Tema de redação surpreendente

“A redação foi surpreendente. Em todas apostas que vi, não vi ninguém pensando nisso”, diz Tasinafo. No entanto, ele acredita que o estudante tinha as referências das discussões de sociologia e filosofia no Ensino Médio e, portanto, teria condições de discutir a propaganda e o mercado de consumo, capitalismo, a criação da necessidade, a vulnerabilidade da criança que ainda não tem tanta vivência como o adulto. “O grande desafio era seguir a proposta e não divagar sobre a propaganda em si, mas sim o tema voltado às crianças. A coletânia deu uma boa base para o aluno, por isso não não acredito na dificuldade. Causou um impacto porque ninguém esperava pelo tema”, explica o professor.
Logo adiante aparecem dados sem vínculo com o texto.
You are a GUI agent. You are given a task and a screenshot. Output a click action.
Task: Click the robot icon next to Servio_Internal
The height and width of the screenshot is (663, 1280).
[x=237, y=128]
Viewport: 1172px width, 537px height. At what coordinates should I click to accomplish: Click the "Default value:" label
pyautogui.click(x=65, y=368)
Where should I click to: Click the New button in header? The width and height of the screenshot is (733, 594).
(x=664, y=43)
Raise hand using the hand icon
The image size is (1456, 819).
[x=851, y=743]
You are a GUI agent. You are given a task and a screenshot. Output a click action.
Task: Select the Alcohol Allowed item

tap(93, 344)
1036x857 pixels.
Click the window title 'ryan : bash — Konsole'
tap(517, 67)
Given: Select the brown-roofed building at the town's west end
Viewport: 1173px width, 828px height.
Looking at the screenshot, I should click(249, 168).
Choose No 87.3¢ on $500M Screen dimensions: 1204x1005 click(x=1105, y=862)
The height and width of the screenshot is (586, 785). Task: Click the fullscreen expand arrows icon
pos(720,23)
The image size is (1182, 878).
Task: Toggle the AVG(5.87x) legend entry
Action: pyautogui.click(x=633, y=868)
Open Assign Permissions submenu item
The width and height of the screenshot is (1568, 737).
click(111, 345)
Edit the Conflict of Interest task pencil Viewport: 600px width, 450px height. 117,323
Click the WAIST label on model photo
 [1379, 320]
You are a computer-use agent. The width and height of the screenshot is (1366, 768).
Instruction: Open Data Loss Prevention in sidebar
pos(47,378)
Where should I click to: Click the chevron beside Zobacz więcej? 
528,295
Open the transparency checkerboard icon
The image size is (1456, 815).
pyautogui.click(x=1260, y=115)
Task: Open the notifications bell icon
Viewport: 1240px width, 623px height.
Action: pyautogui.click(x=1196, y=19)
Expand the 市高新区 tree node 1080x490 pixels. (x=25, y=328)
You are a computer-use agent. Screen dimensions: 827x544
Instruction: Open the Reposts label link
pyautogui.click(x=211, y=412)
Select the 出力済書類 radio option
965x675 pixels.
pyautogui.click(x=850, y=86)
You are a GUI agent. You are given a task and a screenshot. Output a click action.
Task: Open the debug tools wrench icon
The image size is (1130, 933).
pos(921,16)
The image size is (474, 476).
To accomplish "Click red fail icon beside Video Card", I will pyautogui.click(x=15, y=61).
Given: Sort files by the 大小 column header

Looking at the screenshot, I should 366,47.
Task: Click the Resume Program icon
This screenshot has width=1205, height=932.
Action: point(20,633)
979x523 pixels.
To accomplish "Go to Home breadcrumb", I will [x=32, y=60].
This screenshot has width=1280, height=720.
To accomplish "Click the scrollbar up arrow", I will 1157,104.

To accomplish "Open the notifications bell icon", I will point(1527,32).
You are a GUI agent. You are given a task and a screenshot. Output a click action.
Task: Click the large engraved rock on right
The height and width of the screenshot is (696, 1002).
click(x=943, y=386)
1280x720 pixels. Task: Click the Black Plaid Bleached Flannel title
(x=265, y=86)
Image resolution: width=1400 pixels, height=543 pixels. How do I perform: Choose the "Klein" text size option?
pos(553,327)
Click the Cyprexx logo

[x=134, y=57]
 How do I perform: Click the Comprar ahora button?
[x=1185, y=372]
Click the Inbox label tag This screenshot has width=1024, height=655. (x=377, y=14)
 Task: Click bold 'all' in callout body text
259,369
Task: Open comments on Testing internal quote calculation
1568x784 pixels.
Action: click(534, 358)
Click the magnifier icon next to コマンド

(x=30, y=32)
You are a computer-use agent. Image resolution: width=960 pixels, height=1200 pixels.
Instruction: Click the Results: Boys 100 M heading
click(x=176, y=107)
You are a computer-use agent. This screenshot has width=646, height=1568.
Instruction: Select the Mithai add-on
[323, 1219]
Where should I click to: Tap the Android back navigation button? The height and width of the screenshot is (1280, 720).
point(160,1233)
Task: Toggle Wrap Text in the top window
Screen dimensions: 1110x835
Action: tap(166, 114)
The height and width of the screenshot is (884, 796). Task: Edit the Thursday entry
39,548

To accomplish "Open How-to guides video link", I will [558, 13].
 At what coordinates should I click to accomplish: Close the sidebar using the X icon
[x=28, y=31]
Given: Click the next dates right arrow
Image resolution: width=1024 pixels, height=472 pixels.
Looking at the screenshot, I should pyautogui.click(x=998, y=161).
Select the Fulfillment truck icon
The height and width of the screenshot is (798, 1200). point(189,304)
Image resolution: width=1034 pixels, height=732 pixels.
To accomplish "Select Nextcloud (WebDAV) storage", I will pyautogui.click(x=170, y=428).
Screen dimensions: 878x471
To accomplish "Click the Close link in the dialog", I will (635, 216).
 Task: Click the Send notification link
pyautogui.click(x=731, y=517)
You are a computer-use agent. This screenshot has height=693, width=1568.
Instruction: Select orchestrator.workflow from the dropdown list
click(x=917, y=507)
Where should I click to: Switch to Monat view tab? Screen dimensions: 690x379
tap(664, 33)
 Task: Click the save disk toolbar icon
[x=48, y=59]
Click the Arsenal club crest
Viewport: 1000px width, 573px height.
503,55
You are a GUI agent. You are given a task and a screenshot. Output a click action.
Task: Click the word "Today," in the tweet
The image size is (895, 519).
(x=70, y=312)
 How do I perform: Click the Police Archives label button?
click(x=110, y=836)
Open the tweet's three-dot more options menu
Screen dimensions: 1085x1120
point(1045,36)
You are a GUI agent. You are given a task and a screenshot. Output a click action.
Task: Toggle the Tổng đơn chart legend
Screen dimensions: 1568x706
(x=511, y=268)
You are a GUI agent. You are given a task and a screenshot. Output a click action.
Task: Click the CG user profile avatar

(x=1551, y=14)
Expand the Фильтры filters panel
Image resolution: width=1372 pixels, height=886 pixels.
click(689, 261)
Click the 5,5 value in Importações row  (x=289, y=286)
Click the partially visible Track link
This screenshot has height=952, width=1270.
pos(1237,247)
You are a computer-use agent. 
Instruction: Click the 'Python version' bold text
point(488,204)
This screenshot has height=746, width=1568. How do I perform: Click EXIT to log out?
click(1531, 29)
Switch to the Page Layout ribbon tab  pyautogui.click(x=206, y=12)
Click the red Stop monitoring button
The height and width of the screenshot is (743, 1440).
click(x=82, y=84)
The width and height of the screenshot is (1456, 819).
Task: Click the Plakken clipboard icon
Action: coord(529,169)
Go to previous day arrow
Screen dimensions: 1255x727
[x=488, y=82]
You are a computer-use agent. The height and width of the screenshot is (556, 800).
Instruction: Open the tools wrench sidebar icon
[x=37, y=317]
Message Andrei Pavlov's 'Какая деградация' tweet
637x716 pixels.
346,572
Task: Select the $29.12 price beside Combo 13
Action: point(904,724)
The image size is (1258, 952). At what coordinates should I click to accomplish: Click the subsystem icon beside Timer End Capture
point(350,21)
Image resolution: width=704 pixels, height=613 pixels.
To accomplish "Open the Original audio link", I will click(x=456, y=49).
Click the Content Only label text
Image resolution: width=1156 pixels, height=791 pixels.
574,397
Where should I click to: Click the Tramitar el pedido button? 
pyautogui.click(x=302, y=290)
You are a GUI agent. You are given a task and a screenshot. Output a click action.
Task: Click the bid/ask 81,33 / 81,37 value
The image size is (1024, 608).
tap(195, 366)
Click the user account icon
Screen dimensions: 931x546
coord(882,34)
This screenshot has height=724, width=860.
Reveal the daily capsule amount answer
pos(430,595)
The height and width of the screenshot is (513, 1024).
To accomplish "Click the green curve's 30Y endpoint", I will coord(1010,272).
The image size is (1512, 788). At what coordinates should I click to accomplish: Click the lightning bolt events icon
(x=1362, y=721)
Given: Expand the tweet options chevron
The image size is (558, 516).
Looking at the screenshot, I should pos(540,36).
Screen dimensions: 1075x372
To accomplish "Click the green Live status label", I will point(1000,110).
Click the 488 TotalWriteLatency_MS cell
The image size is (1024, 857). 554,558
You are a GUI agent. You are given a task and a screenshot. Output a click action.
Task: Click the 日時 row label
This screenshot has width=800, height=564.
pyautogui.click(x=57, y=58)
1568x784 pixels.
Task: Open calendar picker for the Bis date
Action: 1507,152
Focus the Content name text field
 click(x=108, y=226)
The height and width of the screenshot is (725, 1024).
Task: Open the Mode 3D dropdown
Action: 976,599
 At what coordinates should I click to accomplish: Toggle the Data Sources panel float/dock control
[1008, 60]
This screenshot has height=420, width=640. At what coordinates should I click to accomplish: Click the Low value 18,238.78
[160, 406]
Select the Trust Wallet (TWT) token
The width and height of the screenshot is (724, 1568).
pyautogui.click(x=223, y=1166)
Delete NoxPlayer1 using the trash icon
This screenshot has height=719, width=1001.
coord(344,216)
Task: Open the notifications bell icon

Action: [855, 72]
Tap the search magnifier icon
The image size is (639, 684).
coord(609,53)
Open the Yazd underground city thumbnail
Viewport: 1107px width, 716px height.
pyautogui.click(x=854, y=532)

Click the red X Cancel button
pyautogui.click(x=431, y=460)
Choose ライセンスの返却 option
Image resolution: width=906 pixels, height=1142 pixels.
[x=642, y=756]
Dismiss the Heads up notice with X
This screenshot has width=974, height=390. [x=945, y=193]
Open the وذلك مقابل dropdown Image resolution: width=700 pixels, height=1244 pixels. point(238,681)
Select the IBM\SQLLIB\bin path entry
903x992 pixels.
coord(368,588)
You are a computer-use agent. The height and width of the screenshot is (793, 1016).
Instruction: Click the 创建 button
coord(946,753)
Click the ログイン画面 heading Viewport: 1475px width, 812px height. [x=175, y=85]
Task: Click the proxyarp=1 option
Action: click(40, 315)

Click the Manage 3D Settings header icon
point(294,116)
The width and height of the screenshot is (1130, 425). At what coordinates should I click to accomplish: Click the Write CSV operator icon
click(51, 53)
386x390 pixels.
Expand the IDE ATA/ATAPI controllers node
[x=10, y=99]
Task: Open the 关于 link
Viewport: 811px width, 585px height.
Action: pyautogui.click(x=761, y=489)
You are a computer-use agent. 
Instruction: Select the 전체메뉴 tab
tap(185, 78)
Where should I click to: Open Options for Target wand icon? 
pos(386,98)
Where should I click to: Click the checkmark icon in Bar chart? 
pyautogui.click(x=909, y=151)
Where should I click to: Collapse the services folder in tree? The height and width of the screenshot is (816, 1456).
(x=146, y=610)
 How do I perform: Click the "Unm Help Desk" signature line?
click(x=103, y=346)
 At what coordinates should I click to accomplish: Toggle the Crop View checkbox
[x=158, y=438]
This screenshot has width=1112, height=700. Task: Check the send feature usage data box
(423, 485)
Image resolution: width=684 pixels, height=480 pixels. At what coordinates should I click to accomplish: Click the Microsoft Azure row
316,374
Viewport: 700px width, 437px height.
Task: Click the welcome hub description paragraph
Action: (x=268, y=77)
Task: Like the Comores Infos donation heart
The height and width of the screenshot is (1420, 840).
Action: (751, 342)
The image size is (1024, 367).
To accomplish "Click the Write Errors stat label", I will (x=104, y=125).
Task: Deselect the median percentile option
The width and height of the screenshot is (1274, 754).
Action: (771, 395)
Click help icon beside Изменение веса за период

Arruda explica a surpresa: “A gente tentou pensar em temas que pudessem cair no Enem, mas falamos que podia cair de tudo. A gente sabe que coisas que estão muito na mídia são mais improváveis, como a questão da água, mas não podíamos descartar. O assunto da ‘publicidade infantil’ foi mais destaque em abril, mas de certa forma foi abordado pela mídia também”, diz Arruda. Sobre a possibildiade de ter caído um assunto em torno do tema “política”, o coordenador não enxergava essa possibilidade, pelo menos não de forma direta. “Política explicitamente falando não aparece no Enem, mas claro, por trás de todo tema sempre tem viés um viés ideológico, sempre aparece”, comenta.